[Directive] Print the passage on the political origins of corporate securities markets, everything from "All four accounts" down to "to capital mobility.".

[Document text]
All four accounts treat markets as an efficient response to an environment characterized either by a plentiful supply of capital (saved wealth) or by low transaction costs (fixed costs defrayed by the state treasury, investment information, or judicial enforcement). They treat supply, public debt, and rules as parametric, exogenous to investors' choice. Missing are the main tools of the political, trade--redistribution, conflict, rent seeking, and politicians. And yet, it would be quite unprecedented if the advent of corporate securities markets had no redistributional effects, elicited no opposition, triggered no rent seeking, and yielded no compensation in the form of regulatory obstacles to capital mobility.

In the following, I offer a political account of the origins of corporate securities markets. I argue that markets developed as a result of a conflict between corporate financiers and traditional sectors, mediated by politicians, and of which the outcome was influenced by the degree of centralization of state institutions. Financial capital mobility is embedded in political institutions. I assess the empirical validity of this claim, first, by developing the exemplary cases of Britain, France, and Germany in some detail. I then proceed to test on a nine-country data set two general hypotheses: that local banks crowded out markets, and that centralization was associated with markets. Building on the empirical findings, I draw several theoretical consequences for the study of financial capital mobility: the relation between various forms of financial capital mobility, the role of political institutions in locking in factor specificity, and the presumed impact of financial capital mobility on the tariff.

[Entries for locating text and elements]
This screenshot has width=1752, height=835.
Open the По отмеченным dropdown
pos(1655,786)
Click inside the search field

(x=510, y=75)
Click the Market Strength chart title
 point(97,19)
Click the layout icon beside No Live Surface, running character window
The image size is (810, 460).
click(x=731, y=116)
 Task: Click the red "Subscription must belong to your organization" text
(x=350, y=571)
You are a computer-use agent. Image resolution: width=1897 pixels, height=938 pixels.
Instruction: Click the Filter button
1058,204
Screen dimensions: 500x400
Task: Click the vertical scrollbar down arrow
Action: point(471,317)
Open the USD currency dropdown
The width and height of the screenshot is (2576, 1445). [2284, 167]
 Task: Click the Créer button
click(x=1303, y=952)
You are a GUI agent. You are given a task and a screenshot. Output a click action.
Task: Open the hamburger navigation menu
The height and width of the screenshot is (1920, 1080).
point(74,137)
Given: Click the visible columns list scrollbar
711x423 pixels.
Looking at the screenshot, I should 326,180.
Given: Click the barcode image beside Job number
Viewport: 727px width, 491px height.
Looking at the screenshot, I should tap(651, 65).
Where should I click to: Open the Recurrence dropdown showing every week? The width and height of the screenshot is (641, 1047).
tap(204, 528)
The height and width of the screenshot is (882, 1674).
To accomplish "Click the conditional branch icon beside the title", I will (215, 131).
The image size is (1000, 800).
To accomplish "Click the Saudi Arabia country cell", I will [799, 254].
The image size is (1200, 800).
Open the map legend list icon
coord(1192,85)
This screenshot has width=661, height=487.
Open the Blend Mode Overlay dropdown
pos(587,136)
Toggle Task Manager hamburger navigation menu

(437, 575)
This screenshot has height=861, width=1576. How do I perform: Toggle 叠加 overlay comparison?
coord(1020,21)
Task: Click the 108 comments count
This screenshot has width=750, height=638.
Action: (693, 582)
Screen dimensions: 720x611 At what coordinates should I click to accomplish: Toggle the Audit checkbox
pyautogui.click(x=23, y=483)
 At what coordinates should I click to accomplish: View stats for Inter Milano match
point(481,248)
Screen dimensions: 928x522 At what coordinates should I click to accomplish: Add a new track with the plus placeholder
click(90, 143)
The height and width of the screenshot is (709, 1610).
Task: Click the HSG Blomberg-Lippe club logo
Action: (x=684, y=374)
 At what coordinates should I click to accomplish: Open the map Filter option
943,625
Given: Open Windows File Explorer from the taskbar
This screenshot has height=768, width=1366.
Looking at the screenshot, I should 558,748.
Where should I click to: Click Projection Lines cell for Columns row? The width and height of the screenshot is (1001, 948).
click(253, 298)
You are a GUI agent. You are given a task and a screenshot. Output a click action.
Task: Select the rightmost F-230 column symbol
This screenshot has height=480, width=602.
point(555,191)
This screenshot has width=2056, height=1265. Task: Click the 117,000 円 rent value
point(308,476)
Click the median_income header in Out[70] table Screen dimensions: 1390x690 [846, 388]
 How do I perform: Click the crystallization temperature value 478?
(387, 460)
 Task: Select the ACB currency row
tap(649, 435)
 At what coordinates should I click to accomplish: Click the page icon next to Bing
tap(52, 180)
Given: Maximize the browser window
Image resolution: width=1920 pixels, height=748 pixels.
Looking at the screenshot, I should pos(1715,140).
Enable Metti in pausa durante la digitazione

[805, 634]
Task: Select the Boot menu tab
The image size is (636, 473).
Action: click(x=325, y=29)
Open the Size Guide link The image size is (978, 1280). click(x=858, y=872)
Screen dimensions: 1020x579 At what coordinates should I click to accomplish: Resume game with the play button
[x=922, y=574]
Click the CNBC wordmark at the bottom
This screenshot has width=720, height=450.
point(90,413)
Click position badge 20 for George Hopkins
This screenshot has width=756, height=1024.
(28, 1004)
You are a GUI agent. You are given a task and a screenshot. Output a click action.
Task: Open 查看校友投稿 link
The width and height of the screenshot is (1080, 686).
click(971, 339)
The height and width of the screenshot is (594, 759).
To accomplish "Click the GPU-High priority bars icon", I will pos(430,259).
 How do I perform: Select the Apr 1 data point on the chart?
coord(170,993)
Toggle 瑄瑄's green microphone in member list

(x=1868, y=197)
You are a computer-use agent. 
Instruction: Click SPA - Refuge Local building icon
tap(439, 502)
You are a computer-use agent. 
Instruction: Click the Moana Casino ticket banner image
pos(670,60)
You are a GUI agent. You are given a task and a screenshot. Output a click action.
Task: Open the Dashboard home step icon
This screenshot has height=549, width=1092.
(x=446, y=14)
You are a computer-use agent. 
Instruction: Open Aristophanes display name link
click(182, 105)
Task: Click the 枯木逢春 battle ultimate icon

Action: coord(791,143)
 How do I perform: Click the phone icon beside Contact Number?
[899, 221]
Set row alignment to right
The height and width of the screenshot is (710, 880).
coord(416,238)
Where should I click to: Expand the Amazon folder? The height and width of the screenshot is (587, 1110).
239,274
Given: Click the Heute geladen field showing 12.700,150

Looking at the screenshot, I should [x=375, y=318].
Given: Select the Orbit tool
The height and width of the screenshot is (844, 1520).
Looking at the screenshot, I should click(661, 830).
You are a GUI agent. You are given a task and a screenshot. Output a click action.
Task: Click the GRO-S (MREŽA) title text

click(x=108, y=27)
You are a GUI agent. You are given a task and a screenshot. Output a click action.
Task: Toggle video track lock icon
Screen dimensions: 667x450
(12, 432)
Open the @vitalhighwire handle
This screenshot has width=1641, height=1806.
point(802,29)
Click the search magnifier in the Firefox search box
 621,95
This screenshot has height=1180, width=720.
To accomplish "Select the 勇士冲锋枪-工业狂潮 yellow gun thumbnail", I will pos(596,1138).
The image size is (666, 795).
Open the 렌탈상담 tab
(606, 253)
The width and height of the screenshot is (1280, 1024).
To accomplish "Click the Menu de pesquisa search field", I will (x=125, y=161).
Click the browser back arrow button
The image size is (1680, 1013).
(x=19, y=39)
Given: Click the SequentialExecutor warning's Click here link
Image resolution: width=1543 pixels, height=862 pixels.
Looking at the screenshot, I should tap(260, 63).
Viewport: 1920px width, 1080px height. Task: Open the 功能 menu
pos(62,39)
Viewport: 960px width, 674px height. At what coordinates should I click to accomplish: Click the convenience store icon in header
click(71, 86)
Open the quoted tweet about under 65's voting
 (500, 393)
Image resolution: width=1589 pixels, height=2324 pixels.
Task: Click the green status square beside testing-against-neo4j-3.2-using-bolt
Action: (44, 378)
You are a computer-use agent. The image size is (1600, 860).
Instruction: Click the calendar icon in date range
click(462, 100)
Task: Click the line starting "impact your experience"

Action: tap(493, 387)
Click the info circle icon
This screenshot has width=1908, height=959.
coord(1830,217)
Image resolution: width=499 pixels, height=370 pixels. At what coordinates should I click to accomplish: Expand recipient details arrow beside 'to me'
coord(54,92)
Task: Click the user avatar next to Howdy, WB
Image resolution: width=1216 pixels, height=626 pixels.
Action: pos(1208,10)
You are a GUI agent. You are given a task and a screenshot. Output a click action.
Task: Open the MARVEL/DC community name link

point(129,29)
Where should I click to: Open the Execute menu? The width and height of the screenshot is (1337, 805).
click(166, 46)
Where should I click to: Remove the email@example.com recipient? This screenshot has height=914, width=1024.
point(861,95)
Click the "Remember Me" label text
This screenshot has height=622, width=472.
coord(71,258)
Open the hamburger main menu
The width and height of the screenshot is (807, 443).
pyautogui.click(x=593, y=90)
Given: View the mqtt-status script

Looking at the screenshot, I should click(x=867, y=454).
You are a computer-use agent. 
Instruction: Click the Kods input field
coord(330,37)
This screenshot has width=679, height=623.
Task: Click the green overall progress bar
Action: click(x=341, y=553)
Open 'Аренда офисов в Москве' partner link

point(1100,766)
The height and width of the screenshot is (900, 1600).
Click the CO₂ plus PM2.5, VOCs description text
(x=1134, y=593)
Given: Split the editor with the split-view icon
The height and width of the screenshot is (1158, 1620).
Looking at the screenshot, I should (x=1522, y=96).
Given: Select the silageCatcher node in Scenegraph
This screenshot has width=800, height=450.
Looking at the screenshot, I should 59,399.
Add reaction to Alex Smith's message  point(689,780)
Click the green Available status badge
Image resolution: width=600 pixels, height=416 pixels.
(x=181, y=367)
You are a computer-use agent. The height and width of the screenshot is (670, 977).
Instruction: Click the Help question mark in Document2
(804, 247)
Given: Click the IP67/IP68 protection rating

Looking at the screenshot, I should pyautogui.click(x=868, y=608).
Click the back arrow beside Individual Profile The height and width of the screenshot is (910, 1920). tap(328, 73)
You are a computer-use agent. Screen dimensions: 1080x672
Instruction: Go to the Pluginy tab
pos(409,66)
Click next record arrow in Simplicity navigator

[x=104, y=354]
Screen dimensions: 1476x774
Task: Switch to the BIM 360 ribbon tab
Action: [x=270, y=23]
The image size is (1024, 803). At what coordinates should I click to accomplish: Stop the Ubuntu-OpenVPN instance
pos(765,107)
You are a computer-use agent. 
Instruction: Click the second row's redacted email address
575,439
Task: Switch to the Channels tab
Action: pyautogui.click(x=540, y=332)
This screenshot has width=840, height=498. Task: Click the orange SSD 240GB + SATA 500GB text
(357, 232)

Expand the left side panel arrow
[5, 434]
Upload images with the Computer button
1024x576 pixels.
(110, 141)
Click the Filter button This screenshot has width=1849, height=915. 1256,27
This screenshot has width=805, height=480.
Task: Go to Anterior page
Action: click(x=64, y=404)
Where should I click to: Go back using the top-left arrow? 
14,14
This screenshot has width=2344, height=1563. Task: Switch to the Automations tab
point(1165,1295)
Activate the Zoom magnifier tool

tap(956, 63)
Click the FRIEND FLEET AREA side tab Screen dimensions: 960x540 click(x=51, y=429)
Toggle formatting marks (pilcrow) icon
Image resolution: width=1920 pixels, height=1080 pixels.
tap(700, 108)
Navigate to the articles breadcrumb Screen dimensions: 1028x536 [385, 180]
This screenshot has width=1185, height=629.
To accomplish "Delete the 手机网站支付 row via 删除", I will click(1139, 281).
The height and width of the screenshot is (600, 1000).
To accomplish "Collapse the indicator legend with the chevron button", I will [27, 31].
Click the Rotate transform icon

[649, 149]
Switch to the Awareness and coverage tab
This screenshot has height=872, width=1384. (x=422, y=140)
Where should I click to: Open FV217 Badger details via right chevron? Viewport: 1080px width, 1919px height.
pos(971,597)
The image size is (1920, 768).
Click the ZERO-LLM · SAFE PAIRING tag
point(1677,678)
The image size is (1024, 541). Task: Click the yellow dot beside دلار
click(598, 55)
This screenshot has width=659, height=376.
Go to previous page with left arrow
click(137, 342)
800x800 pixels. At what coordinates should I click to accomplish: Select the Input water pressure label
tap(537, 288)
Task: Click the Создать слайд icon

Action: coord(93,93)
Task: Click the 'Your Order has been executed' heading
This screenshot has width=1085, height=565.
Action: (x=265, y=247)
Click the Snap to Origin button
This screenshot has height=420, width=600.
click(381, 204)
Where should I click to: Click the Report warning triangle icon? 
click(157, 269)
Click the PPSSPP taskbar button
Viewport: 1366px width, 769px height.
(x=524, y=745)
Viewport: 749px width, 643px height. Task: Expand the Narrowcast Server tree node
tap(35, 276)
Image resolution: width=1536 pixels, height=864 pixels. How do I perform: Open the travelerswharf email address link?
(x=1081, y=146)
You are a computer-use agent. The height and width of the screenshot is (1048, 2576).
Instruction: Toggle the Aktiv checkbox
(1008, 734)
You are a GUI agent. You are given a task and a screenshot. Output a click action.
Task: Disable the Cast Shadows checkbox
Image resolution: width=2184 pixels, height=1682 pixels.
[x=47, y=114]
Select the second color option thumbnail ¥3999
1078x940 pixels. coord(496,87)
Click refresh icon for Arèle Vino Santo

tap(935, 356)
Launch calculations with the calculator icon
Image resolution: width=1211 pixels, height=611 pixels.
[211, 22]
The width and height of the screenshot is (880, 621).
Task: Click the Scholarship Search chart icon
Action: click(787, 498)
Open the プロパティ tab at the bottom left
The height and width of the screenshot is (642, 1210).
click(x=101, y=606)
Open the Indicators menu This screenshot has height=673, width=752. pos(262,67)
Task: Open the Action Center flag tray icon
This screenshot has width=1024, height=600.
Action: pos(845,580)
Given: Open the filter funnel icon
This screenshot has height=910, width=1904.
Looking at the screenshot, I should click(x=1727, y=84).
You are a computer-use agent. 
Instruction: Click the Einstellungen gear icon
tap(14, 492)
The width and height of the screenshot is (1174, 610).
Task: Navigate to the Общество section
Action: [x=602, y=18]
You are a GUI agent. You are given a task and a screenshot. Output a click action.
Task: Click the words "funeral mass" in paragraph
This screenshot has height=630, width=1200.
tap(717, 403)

[The output]
All four accounts treat markets as an efficient response to an environment characterized either by a plentiful supply of capital (saved wealth) or by low transaction costs (fixed costs defrayed by the state treasury, investment information, or judicial enforcement). They treat supply, public debt, and rules as parametric, exogenous to investors' choice. Missing are the main tools of the political, trade--redistribution, conflict, rent seeking, and politicians. And yet, it would be quite unprecedented if the advent of corporate securities markets had no redistributional effects, elicited no opposition, triggered no rent seeking, and yielded no compensation in the form of regulatory obstacles to capital mobility.